Common Errors and Fixes#
RuntimeError: Sizes of tensors must match – This happens when your model architecture differs between clients or between the client and server. Every participant must use the exact same model class with the same hyperparameters. Double-check that all clients instantiate the same Net().
grpc._channel._InactiveRpcError – The server isn’t running or the client can’t reach it. In simulation mode you won’t see this, but in a real deployment, make sure the server starts before clients connect. Set server_address="0.0.0.0:8080" and verify firewall rules.
Non-IID training produces random-chance accuracy – If each client only sees 1-2 classes, local models become extremely biased. The fix: increase fraction_fit to 0.8+ so more clients contribute each round, or use FedProx instead of FedAvg (set proximal_mu=0.1 in FedProx strategy) to keep local models closer to the global model.

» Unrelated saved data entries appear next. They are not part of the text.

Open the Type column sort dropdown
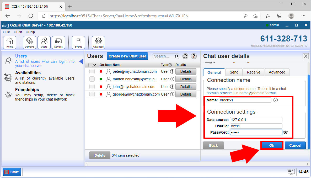The width and height of the screenshot is (311, 178). 171,65
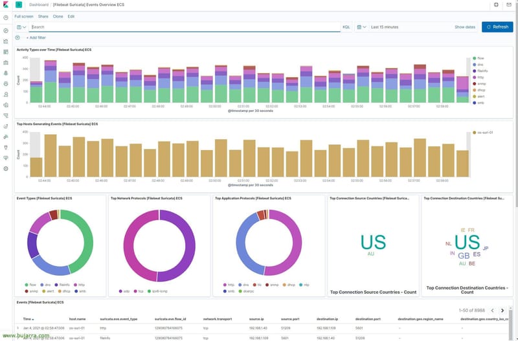Go to next page of events table
The image size is (518, 341).
tap(502, 311)
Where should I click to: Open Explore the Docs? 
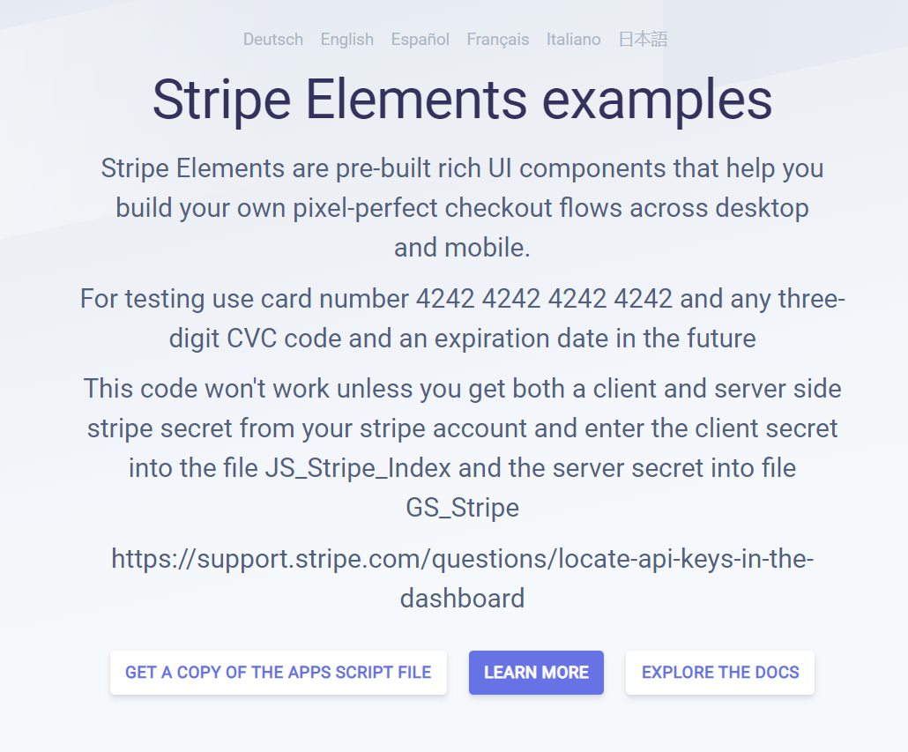point(720,673)
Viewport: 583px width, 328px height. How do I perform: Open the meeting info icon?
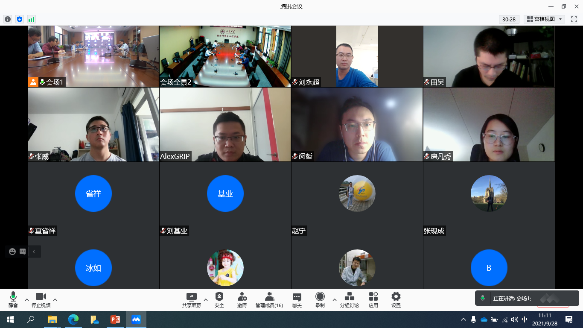pyautogui.click(x=8, y=19)
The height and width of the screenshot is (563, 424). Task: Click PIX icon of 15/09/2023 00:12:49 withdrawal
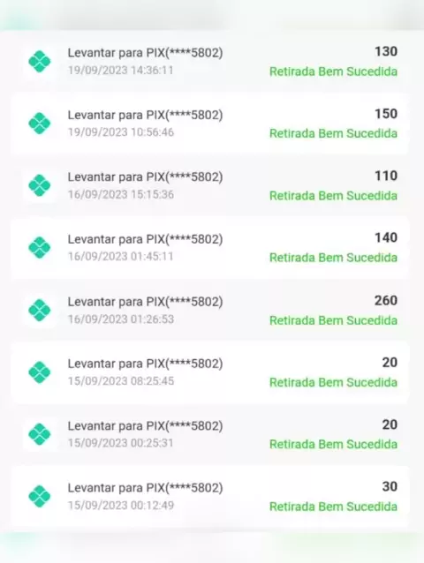tap(40, 497)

DP noise destroys model accuracy – You added too much noise relative to the number of clients. Reduce noise_multiplier, increase clipping_norm, or add more clients. The noise scales with clipping_norm / num_clients, so more participants means less noise per parameter.
ValueError: NumPy array is not writable – Some versions of Flower return read-only arrays from parameters_to_ndarrays. Fix it by calling np.copy() on each array before modifying it in place.
Memory issues with many simulated clients – Flower’s simulation creates all client models in the same process. Set ray_init_args={"num_cpus": 4} in start_simulation to limit parallelism, or reduce the model size for initial experiments.